Direction 1:
Can you copy the whole passage on the sponsorship scandal word for word?

Reading passage:
It is of some concern that under the current terms of reference the commissioner is directed to perform his duties “without expressing any conclusion or recommendation”. That is our concern. We want to make this crystal clear. I know that the government's response has been that under the current wording he now has the ability to assign responsibility and name names. If that in fact is the case the government members should support this motion, because this just really confirms that.

By almost any measurement, with the money involved and the depth of the corruption in ad scam, with the involvement of senior activists, the sponsorship scandal is the worst scandal in Canadian history. We owe it to Canadians to use every available tool to get to the bottom of what happened and punish those responsible.

Members opposite are fond of saying that we should let the commission do its work. I agree. The problem is that the limitations of section (k) in the current Gomery commission could prevent Justice Gomery from completing his task. It is arguable, and I acknowledge this, that the government would say this is already there. If the government truly believes that, then it will have no problem in supporting our motion because it removes any ambiguity.

It is the Liberals who have established a $1 million taxpayer funded war room in the PCO to help reduce the damaging daily testimony from the Gomery commission. When we see the actions of the government and when it sets up a war room to spin its way out of this using taxpayers' money, one has to question what its motives are and where it is going. Political parties set up war rooms. Governments do not.

Direction 2:
Would you write out the entries exactly, everything from the line containing "This screenshot has width=550, height=362." down to the end of the entries, leaving the pictures out?

Given records:

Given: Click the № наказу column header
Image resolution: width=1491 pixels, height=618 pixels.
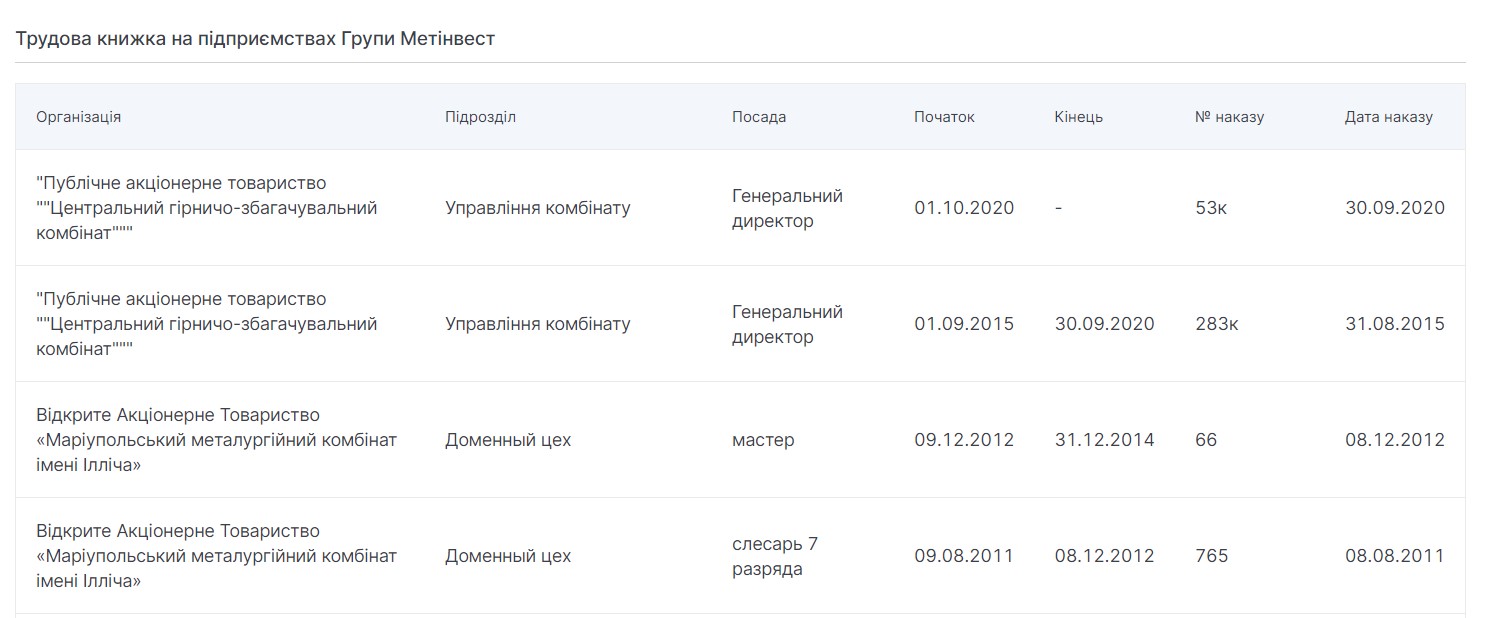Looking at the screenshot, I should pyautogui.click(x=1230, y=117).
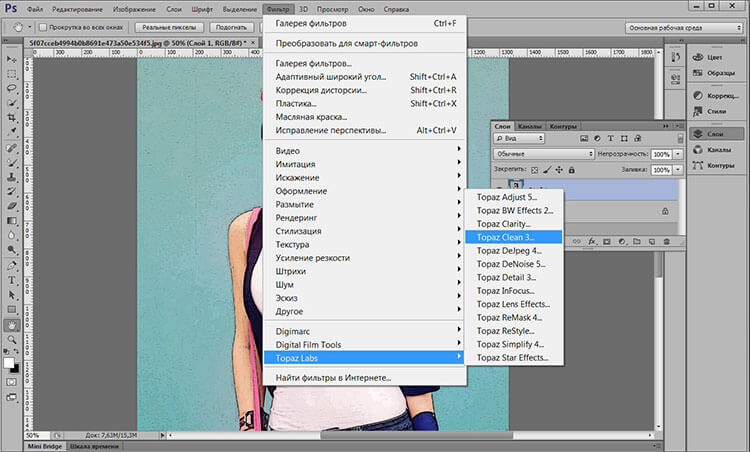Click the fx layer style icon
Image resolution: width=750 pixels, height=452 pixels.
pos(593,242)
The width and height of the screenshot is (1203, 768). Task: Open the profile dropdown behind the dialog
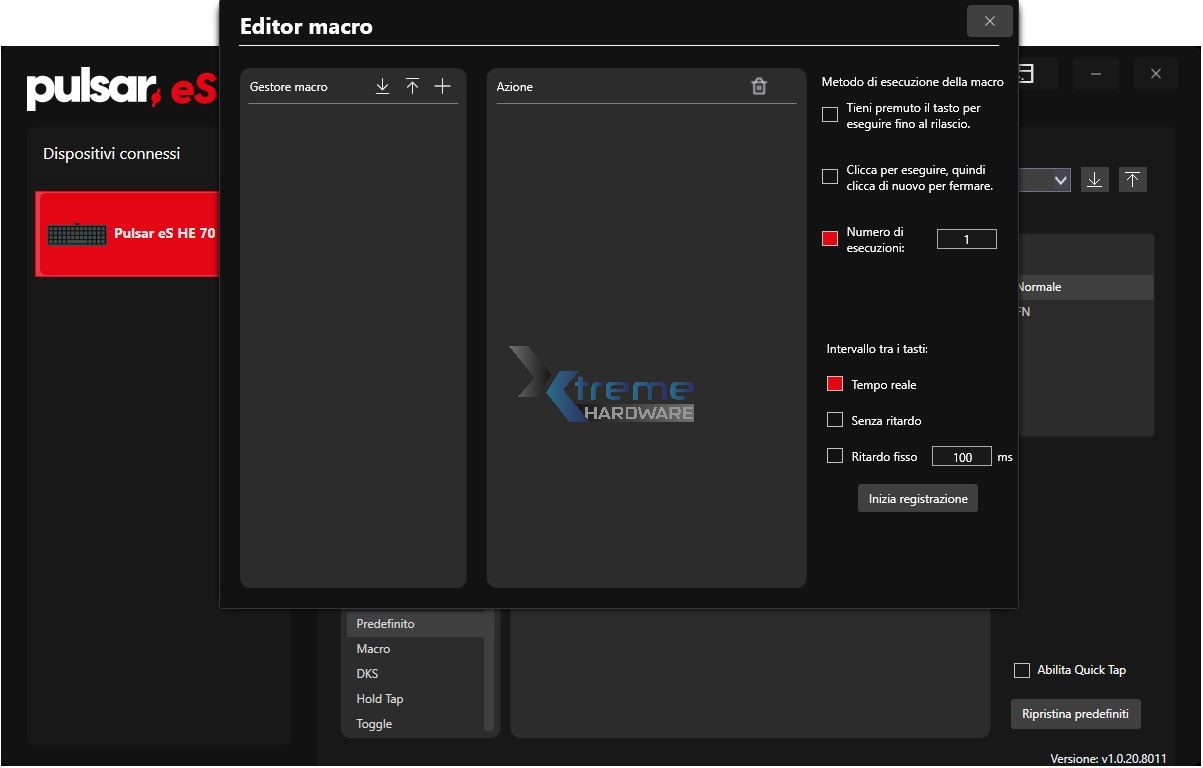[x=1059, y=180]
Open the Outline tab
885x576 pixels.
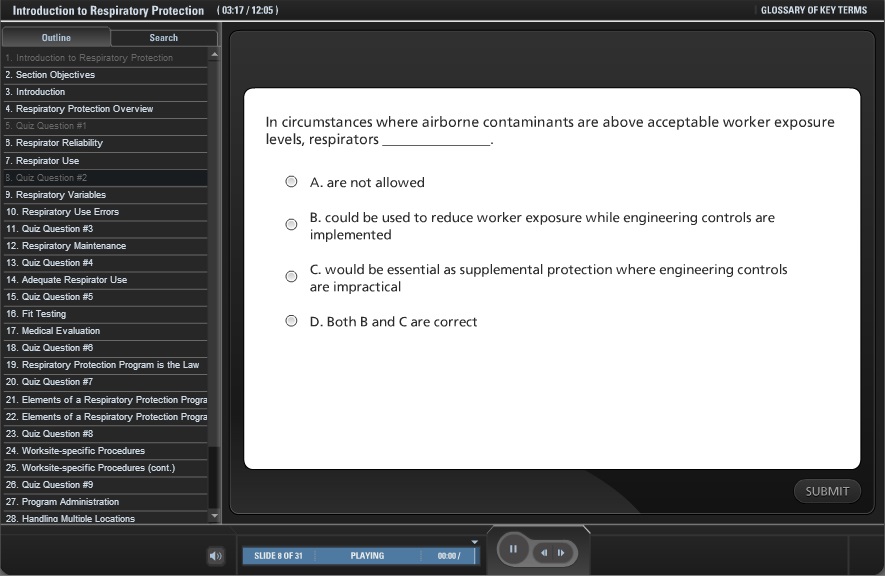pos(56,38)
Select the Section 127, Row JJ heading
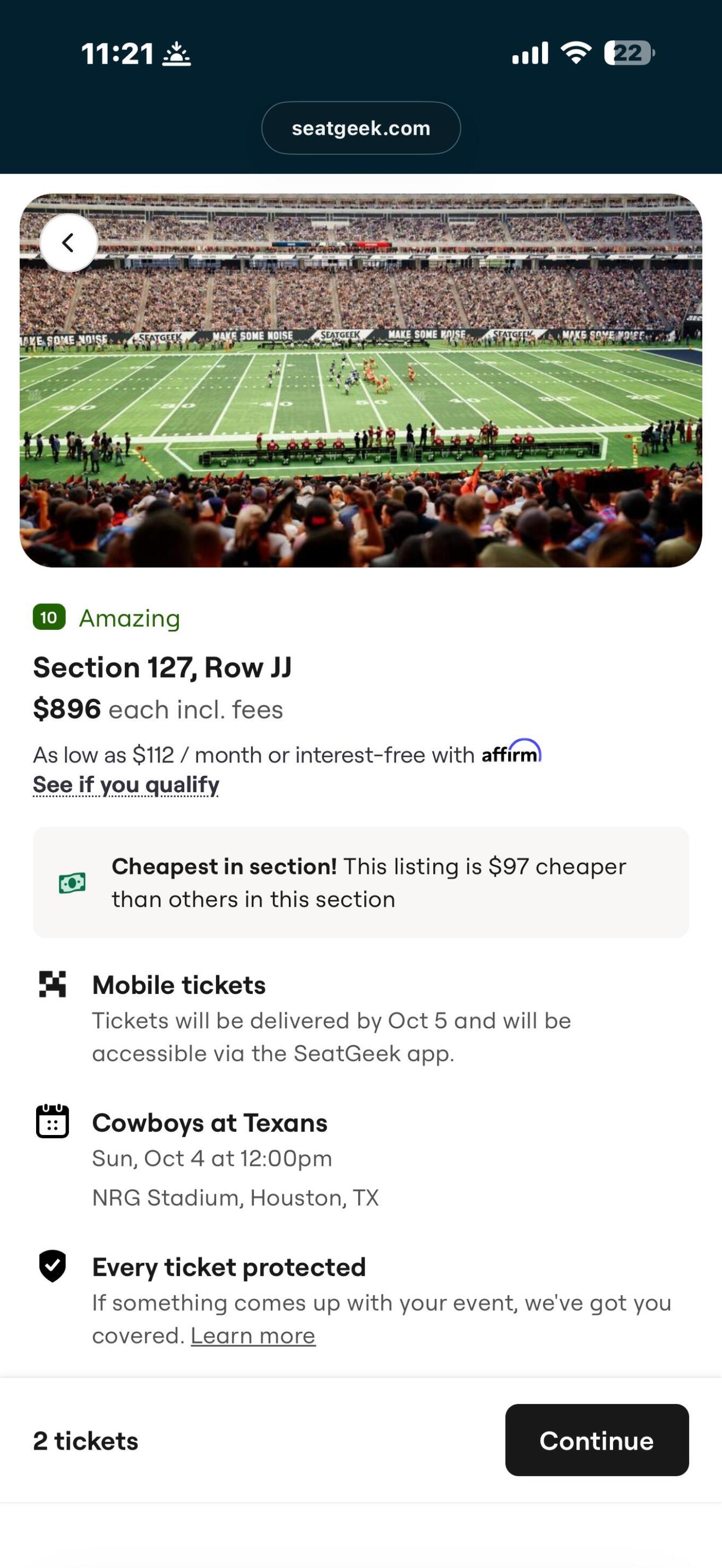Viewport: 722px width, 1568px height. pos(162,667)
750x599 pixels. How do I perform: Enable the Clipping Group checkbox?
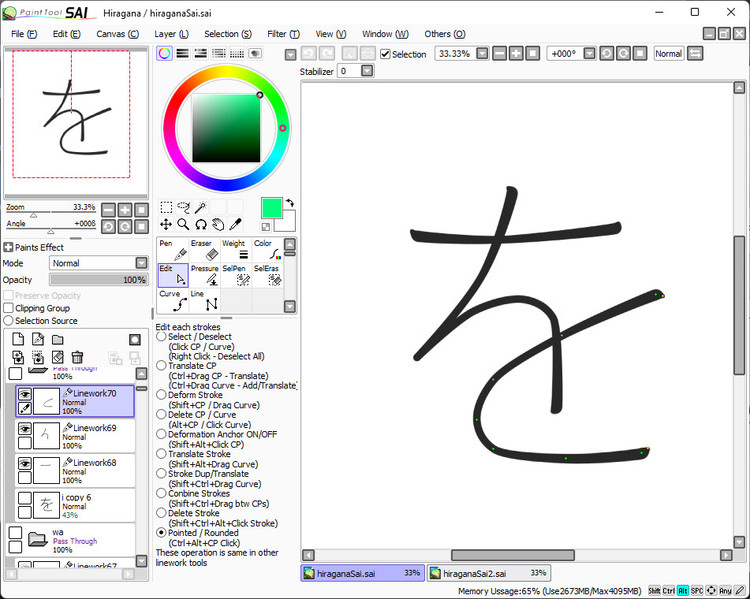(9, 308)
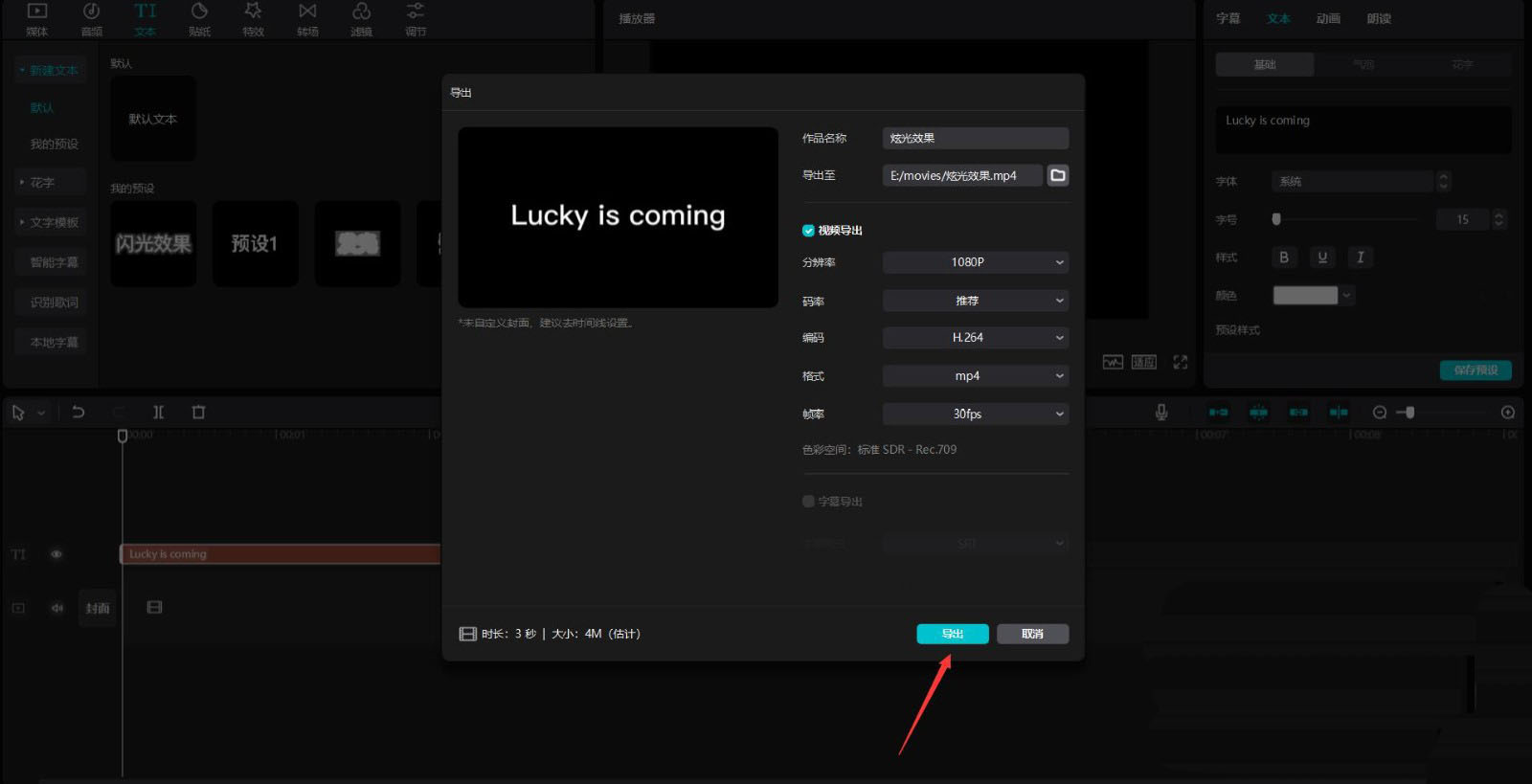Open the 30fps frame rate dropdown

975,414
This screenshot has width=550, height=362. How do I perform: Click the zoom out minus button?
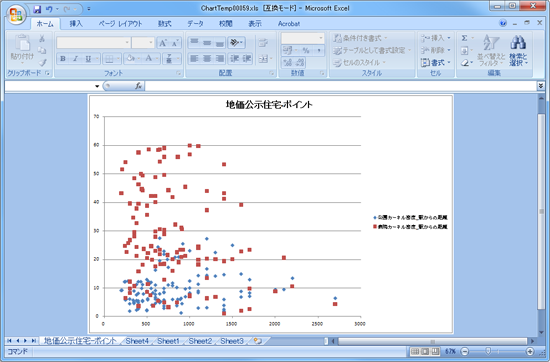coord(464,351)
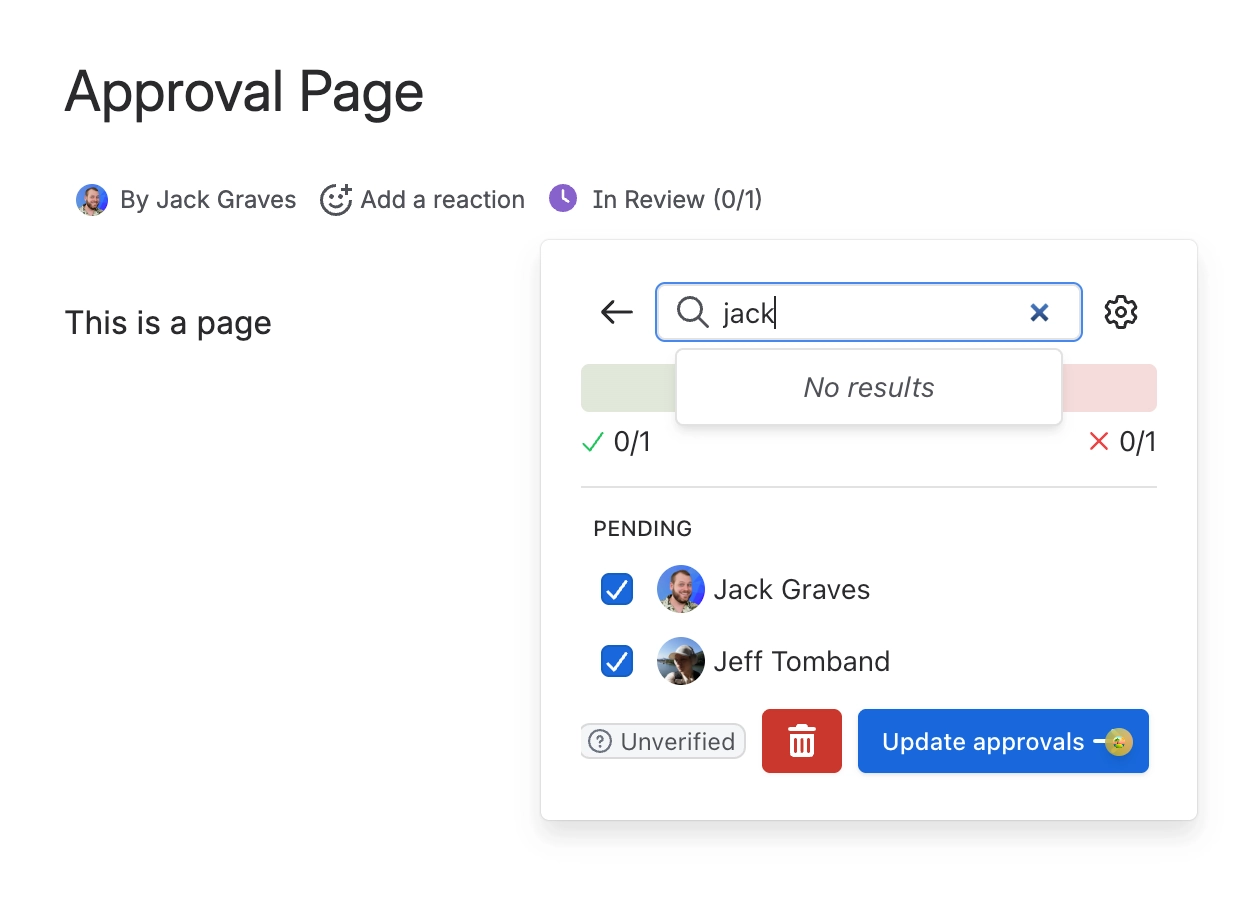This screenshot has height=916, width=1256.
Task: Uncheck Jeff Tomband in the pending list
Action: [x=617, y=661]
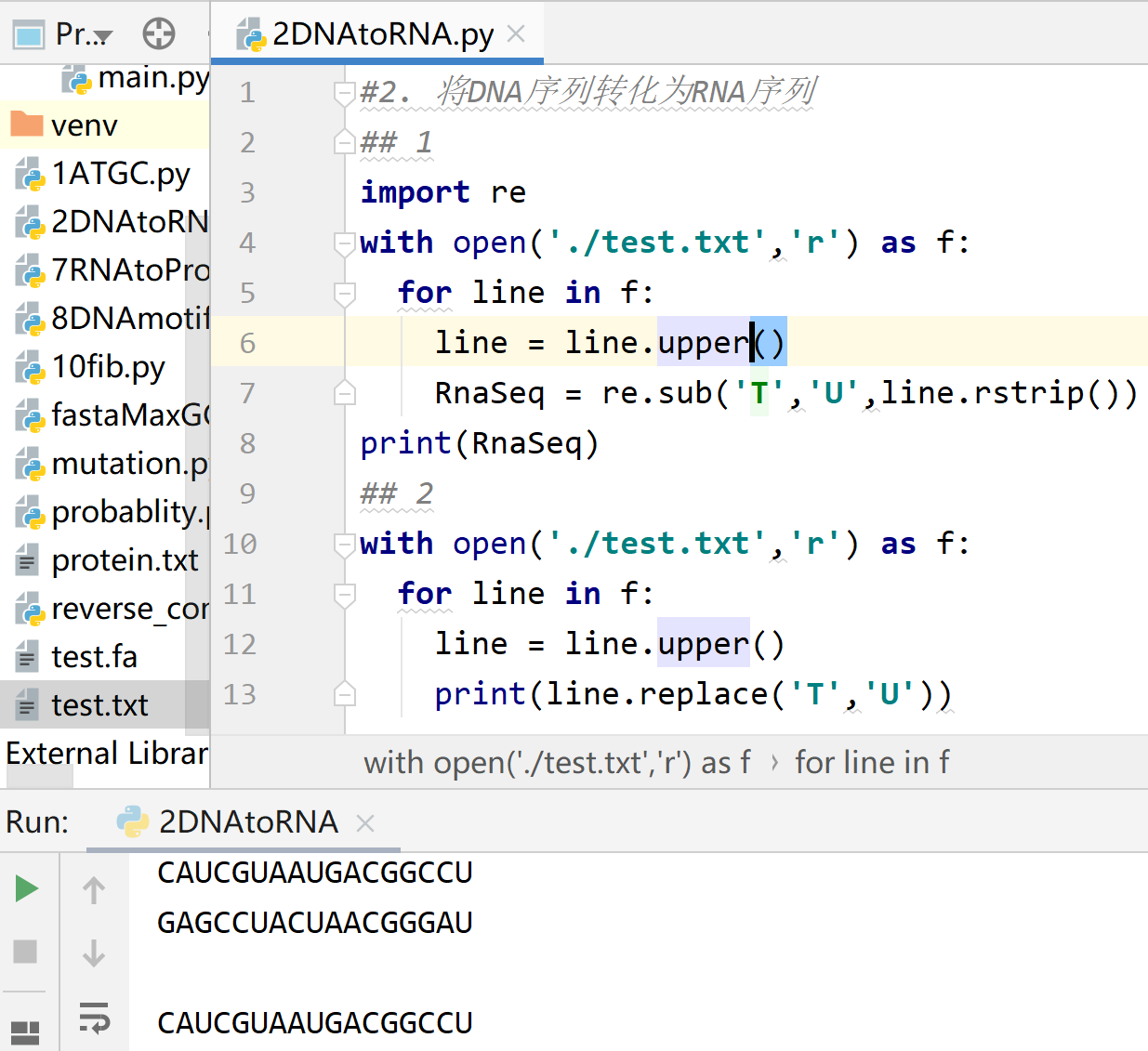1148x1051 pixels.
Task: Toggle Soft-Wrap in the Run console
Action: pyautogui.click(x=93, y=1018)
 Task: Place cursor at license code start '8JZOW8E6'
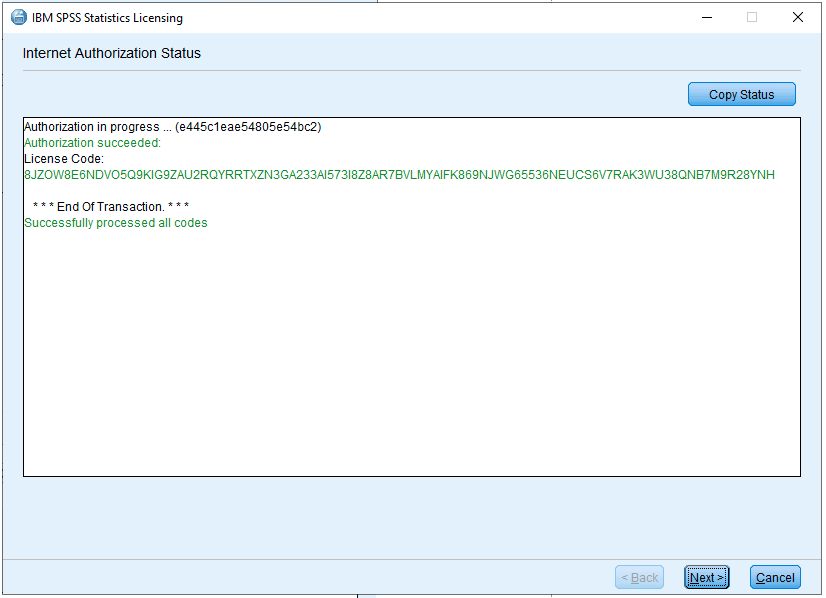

Response 1:
It is of some concern that under the current terms of reference the commissioner is directed to perform his duties “without expressing any conclusion or recommendation”. That is our concern. We want to make this crystal clear. I know that the government's response has been that under the current wording he now has the ability to assign responsibility and name names. If that in fact is the case the government members should support this motion, because this just really confirms that.

By almost any measurement, with the money involved and the depth of the corruption in ad scam, with the involvement of senior activists, the sponsorship scandal is the worst scandal in Canadian history. We owe it to Canadians to use every available tool to get to the bottom of what happened and punish those responsible.

Members opposite are fond of saying that we should let the commission do its work. I agree. The problem is that the limitations of section (k) in the current Gomery commission could prevent Justice Gomery from completing his task. It is arguable, and I acknowledge this, that the government would say this is already there. If the government truly believes that, then it will have no problem in supporting our motion because it removes any ambiguity.

It is the Liberals who have established a $1 million taxpayer funded war room in the PCO to help reduce the damaging daily testimony from the Gomery commission. When we see the actions of the government and when it sets up a war room to spin its way out of this using taxpayers' money, one has to question what its motives are and where it is going. Political parties set up war rooms. Governments do not.

Response 2:
This screenshot has width=550, height=362. How do I perform: Click the zoom out minus button?
coord(464,351)
This screenshot has height=916, width=1256.
Task: Uncheck Jeff Tomband in the pending list
Action: [x=617, y=661]
1148x1051 pixels.
Task: Toggle Soft-Wrap in the Run console
Action: pyautogui.click(x=93, y=1018)
 Task: Place cursor at license code start '8JZOW8E6'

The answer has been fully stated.